=== INFORMATION GIVEN ===
|---|
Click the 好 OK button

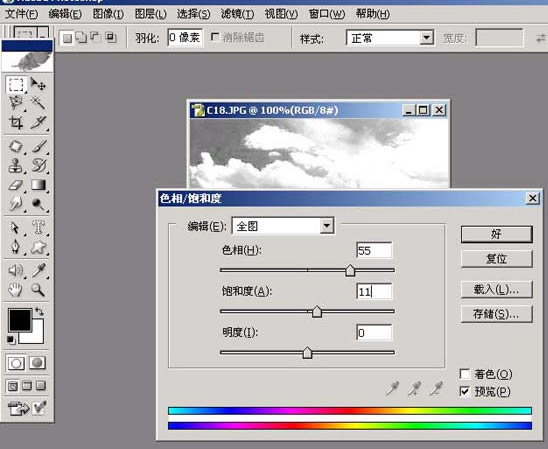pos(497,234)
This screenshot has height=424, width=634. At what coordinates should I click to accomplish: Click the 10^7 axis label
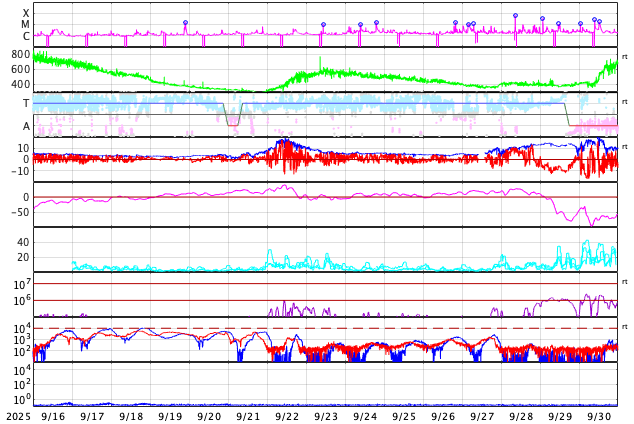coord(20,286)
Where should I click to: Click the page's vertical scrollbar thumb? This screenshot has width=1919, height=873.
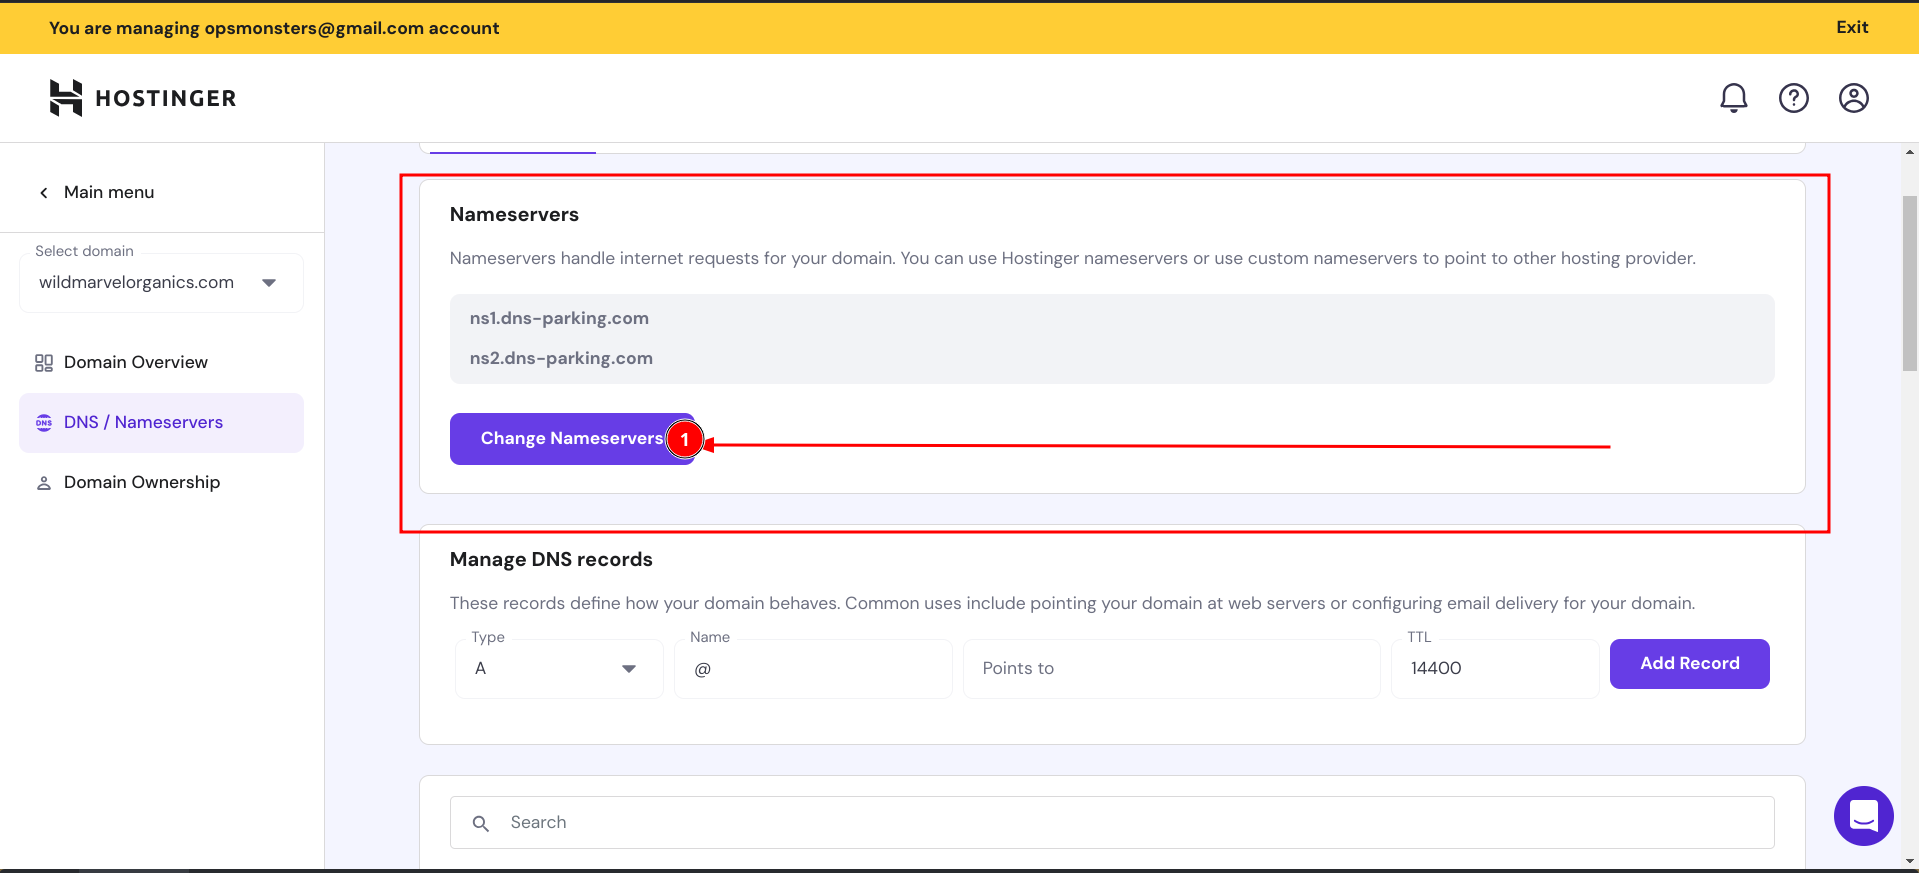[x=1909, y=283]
|---|
=== WHAT THE EXERCISE ASKS ===
Produce the full material again verbatim, with the pictures dropped.

=== WRITTEN RESPONSE ===
Click the 好 OK button

pos(497,234)
This screenshot has height=424, width=634. At what coordinates should I click to accomplish: Click the 10^7 axis label
coord(20,286)
Where should I click to: Click the page's vertical scrollbar thumb? This screenshot has width=1919, height=873.
[x=1909, y=283]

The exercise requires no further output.